Expanding your level of expertise will involve some research. You will have to find relevant literature or articles on the item which interests you. Study these resources, acquire some of the material, and study it. Learn the new skills necessary to recognize these new items. Study the literature to be able to evaluate condition which may have different expectations than you have already experienced. One of the beauties of stamp collecting is that there are books and articles in abundance on all aspects. Some very fine people have devoted their lives to study and writing about philately. The American Philatelic Research Library is a fine resource. There are a number of philatelic literature dealers ready to find some reference for you. Don't forget the periodicals that are available as well. These generally have publishing departments which publish additional reference works for collectors.

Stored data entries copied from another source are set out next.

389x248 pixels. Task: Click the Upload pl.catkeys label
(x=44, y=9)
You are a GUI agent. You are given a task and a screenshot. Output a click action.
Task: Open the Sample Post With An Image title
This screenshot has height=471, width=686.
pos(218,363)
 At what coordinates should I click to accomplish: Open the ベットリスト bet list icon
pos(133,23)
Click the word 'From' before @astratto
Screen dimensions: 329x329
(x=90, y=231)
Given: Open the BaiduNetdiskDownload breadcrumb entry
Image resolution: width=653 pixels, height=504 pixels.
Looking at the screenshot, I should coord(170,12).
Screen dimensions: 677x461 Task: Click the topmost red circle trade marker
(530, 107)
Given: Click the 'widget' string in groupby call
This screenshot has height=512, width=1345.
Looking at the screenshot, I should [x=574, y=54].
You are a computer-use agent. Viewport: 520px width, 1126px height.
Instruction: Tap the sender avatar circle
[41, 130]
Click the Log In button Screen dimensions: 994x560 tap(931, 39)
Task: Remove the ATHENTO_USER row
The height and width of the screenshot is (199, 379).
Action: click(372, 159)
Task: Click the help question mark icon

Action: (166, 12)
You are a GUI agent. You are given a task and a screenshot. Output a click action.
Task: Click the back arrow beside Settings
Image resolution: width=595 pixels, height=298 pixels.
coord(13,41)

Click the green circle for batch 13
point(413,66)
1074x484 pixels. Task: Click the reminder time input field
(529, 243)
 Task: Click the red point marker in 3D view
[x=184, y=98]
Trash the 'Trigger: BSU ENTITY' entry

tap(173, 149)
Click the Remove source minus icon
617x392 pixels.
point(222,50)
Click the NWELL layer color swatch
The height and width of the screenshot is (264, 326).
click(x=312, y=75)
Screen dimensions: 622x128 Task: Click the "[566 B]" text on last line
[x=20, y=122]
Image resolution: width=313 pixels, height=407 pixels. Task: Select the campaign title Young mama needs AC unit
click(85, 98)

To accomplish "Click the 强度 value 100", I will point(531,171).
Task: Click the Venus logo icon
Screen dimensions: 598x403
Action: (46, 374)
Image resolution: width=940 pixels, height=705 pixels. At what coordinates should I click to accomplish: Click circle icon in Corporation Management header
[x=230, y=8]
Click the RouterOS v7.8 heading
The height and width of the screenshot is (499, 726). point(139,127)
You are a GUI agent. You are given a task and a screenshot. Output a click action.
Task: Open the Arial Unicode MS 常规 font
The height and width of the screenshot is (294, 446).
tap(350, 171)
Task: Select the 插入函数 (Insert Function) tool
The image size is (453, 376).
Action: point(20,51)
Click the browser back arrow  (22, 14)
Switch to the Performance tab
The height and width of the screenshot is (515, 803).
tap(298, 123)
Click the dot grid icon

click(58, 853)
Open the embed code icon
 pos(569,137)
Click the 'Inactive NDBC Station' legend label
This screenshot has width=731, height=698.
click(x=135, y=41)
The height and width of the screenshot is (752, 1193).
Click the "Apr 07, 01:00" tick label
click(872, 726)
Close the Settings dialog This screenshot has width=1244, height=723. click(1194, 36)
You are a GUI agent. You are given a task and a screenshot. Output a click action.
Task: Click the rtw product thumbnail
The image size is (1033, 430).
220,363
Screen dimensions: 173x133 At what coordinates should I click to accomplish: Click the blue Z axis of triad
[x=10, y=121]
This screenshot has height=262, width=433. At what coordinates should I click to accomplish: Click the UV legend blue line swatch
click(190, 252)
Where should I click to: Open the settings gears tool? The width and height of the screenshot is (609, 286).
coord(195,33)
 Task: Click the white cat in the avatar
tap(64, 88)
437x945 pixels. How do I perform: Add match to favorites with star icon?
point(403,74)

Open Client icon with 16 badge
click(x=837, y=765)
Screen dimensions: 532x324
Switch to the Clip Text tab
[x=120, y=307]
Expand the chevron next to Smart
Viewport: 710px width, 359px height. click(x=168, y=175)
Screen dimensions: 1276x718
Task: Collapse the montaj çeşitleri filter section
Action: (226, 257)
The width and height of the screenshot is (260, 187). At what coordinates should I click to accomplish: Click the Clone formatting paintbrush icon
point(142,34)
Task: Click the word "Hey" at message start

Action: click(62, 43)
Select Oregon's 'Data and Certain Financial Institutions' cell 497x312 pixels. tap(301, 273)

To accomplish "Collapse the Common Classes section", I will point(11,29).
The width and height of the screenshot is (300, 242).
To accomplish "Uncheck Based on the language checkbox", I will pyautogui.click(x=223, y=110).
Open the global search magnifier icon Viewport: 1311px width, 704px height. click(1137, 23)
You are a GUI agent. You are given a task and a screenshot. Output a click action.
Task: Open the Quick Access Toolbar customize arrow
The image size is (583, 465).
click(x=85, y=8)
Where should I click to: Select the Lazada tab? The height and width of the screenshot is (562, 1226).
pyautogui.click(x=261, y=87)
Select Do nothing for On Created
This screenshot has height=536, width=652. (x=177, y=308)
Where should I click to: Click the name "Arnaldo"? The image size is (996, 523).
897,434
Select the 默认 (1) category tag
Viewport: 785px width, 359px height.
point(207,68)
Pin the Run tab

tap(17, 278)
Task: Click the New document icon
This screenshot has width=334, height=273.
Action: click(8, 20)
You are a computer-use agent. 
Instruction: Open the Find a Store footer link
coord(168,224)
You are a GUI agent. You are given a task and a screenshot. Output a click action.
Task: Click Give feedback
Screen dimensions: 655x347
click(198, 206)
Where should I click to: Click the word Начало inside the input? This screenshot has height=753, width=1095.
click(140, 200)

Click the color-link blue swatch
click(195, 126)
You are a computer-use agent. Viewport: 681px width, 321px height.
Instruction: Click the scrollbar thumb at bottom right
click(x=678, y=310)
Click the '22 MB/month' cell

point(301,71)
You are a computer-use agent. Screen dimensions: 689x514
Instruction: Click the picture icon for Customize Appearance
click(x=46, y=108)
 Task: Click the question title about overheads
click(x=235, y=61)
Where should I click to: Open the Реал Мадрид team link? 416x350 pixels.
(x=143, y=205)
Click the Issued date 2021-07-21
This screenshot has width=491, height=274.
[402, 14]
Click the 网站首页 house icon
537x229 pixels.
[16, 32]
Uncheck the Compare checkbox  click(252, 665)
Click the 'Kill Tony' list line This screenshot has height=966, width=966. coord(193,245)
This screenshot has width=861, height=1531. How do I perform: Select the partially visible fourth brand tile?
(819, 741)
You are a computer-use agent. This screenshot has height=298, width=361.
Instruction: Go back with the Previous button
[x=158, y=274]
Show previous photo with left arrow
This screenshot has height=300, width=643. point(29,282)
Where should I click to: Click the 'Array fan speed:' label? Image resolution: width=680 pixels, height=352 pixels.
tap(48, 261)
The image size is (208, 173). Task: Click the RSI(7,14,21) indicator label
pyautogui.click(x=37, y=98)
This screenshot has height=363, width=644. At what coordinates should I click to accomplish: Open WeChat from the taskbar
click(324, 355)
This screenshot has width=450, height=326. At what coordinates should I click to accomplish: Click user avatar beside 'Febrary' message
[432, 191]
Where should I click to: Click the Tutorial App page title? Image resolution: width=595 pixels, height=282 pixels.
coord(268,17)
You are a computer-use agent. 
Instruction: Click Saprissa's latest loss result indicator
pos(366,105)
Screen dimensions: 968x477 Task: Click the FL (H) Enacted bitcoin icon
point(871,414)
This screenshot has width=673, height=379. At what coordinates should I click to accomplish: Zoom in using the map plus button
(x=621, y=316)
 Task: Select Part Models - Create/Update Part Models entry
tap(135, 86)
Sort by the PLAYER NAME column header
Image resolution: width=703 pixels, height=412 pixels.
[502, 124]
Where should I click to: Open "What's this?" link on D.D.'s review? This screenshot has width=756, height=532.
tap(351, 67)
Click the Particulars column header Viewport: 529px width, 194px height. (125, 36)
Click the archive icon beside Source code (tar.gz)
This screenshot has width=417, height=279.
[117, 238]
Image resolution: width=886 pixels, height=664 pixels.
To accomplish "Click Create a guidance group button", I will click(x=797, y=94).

You also should consider adding one of the excellent handbooks which has been written over the years for a reference work and study guide. Cabeen and Williams have both written excellent works.
Internet Resources Of course, you shouldn't neglect the vast resources of the internet in finding data regarding stamps. There are some wonderful sites that are just collections of useful philatelic links. Ask someone where they are. There are also a huge number of collectors who have put together some wonderfully instructive and entertaining web pages for philatelists.
Price A remaining question is the one of price. I believe the answer is simple. Never pay more than you think the item is worth to you. If you pass up an item because the price is higher than you wish to pay, your patience will likely be rewarded with a better opportunity later. Sometimes you may find that you have to increase the price you are willing to pay but that will be as the result of learning that the market is truly higher than your initial assessment. One should never feel cheated by price alone in an honest auction. One might feel that his good judgment was overcome by enthusiasm or competitiveness but these are different problems.
Expert Services Finally, as you proceed to acquire stamps which are more difficult to evaluate conclusively, ask the experts on-line, your dealer, or buddies at the local stamp club. BTW, if you have been dedicated in the pursuit of knowledge as described above, you may already be more expert than some of these people are. If an item is of considerable value and difficult to evaluate, then you should probably make use of a 3rd party expertization service. In the United States, The Philatelic Foundation, the American Philatelic Expertization Service, and the Professional Stamp Expertisers all have supporters. These services will provide an expert opinion on a certificate with a picture of the stamp for fair prices. When buying such valuable stamps, experienced dealers will provide extensions of their warranty to permit the evaluation of the stamp by such experts. The stamp will still have to be paid for but the dealer will refund your money and any expert fees should the stamp prove to be misidentified or to have unrevealed faults.